WASHINGTON -- Shaquille O’Neal affectionately called them “the others.” Around Michael Jordan, they were known as “the Jordanaires.”
The supporting cast behind superstars John Wall and Bradley Beal in Washington doesn’t have a memorable nickname, but if they keep winning games, someone may need to come up with something memorable.
After all, Washington didn’t capture its first division title in three decades thanks to Wall and Beal only. And that same supporting cast who helped the Wizards ring up 49 regular season wins will have to come up big in the postseason for the Wizards to make any noise. From starting forward Markieff Morris to bench players like Kelly Oubre, Jr., the Wizards are relying on big production from several players who have little playoff experience.
In Game 1 of the 2017 playoffs against the Atlanta Hawks, Washington got off to something of a shaky start. The Wizards were whistled for 14 fouls in the first half, sending the Hawks to the free throw line 22 times The Hawks ripped off a 17-2 run to finish the first quarter, and the Wizards' bench, in particular, struggled in the first half, combining for 1 field goal, 1 assist and 7 fouls in the first half.
Backup guard Tomas Satoransky had arguably the bench’s best stat line in the first half, and he finished with a -5 plus/minus in just 2 minutes. While the Wizards went on to win Game 1, 114-107, they had to overcome that brutal first half that had them down 3 at the midway mark.
“We put ourselves in such a bad position with our fouls,” said Scott Brooks. “We went over the back, that’s two free throws. We gambled, that’s two free throws. The last play of the second half, we gambled in the backcourt, they got two points. But I thought we didn’t play like we’d been playing.”
One Wizards player who didn’t seem to have any trouble finding his postseason footing was Morris, who was making his playoff debut after 448 regular season NBA games. Whether the motivation came from his twin brother Marcus in the stands wearing Markieff’s jersey or a pregame pep talk delivered by Wall, Morris came out turned up. He scored five points in each of the first two quarters and managed to get under Hawks forward Paul Millsap’s usually calm demeanor to the point where the two exchanged words heading off the court at halftime. (“Just set the tone,” understated Morris. “Just two guys playing hard,” no commented Millsap.)
“I’m just going headfirst every play,” Morris said after the game. “It is what it is. If we’re going to jostle the whole series, then that’s what it’s going to be.”

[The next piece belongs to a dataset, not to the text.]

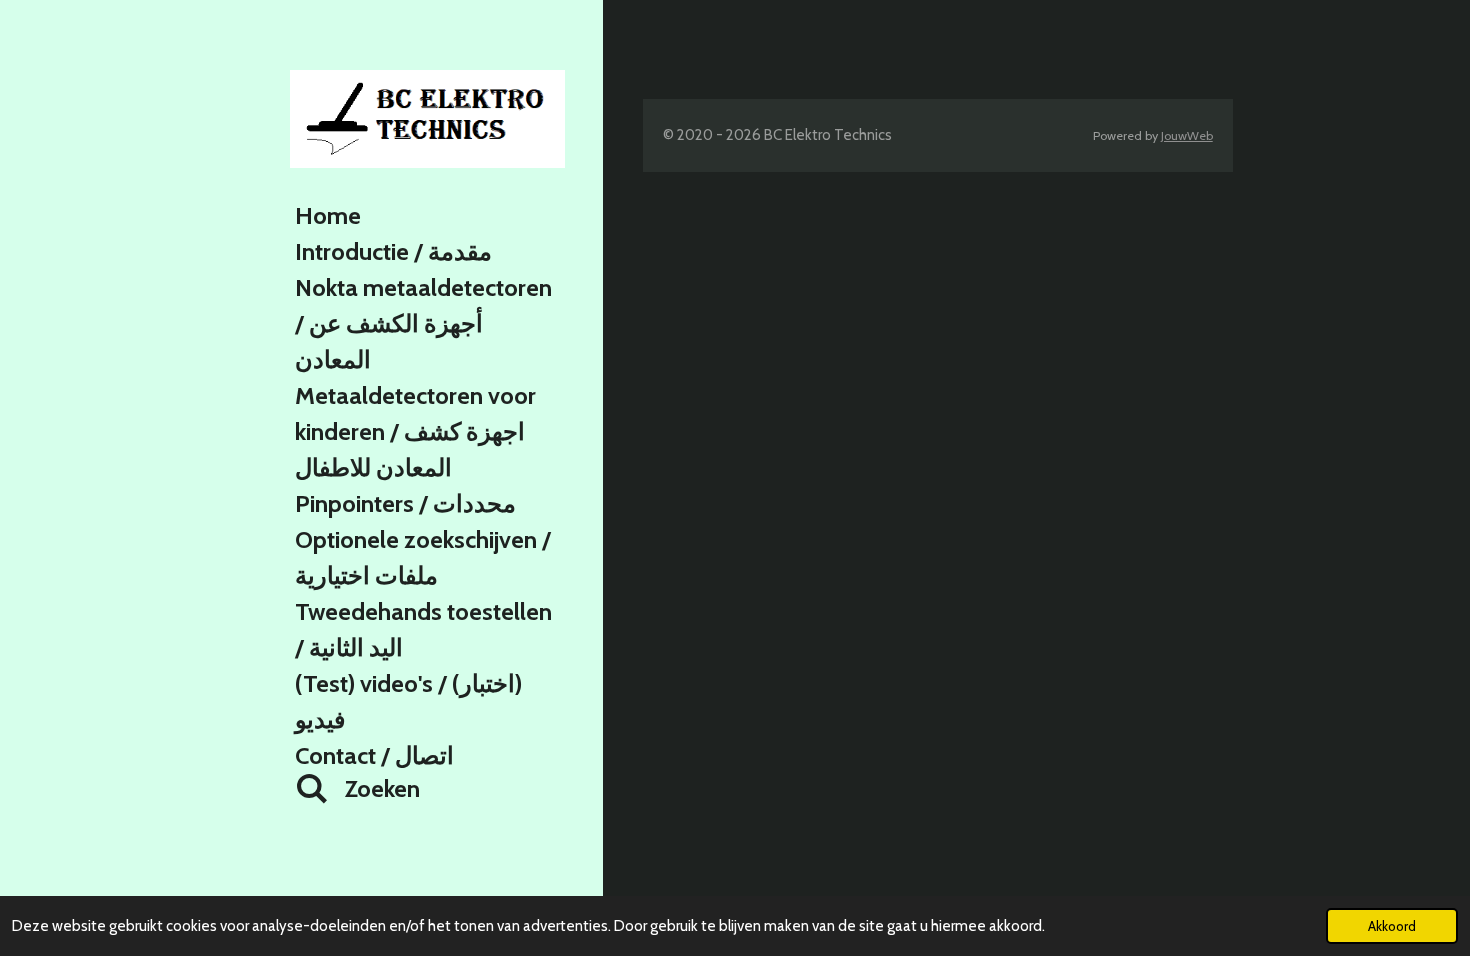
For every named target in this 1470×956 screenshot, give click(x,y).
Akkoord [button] (1392, 926)
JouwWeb (1187, 135)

“Like I said last year when we first got [Morris], I was excited,” said Wall, referring to the midseason trade with the Suns that brought Morris to the District. “He changed everything right away for us. We didn’t have to double in the post anymore. If any team had a four man who could score, we could go right back to [Morris] and he could score in the post. So he changed our team a whole lot. He understands that. But the most important thing is, he’s one of those guys who bought in. He’s doing everything to help our team win. When he’s playing as well as he did today for us, we’re unstopabble.”
The player the Wizards really need production from off the bench is second year swingman Kelly Oubre Jr. In 19 games this season, Oubre averaged 6.3 ppg and established himself as a versatile defender, as he became an integral part of Washington’s rotation. Like basically everyone else on Washington’s bench, Oubre got caught up a few times in the first half, and said the second unit didn’t need Brooks to read them the riot act to realize things weren’t going so great; when the Hawks surged to an 8-point lead, “we pretty much got the memo,” Oubre noted. But Oubre bounced back with a strong second half and finished with 11 points to lead the Wizards’ bench.
“Kells, we need his intensity the whole game,” said Morris following Game 1. “We need him to foul, to just play...wild.”
“I mean, you see my hair?” Oubre said with a smile one day later. “It’s pretty wild. That’s just my character: I’m a wild player. I’m a wild guy. I just bring the energy, I think that’s what he’s trying to get at. I just bring the energy and make sure I get the team amped up.
And a “wild” player doesn’t have to be a wild card. Brooks believes the inexperienced Wizards can have a positive impact throughout the postseason even without the benefit of having been there before: “If you play hard, that’s all you have to do. And that’s the pressure: The pressure is just playing hard. I tell our guys that all the time. You have to play hard to give yourself a chance to have success. Experience is great, but if you have good experience and you don’t play hard, I’d rather not have experience. Our guys have done a good job of just coming in and playing hard. Last night was a well-played and a hard-played basketball game.”
For Washington the focus shifts now to Game 2 on Wednesday (7 p.m. ET, NBA TV). Win, and they can head to Atlanta this weekend with a firm grip on this series, with a chance to return to the Conference semifinals for the first time since 2015, when they lost to the Hawks.
In Wall and Beal, the Wizards have their superstars in place.
Now that supporting cast needs to pick up where they left off in Game 1 and produce like they’ve been there before.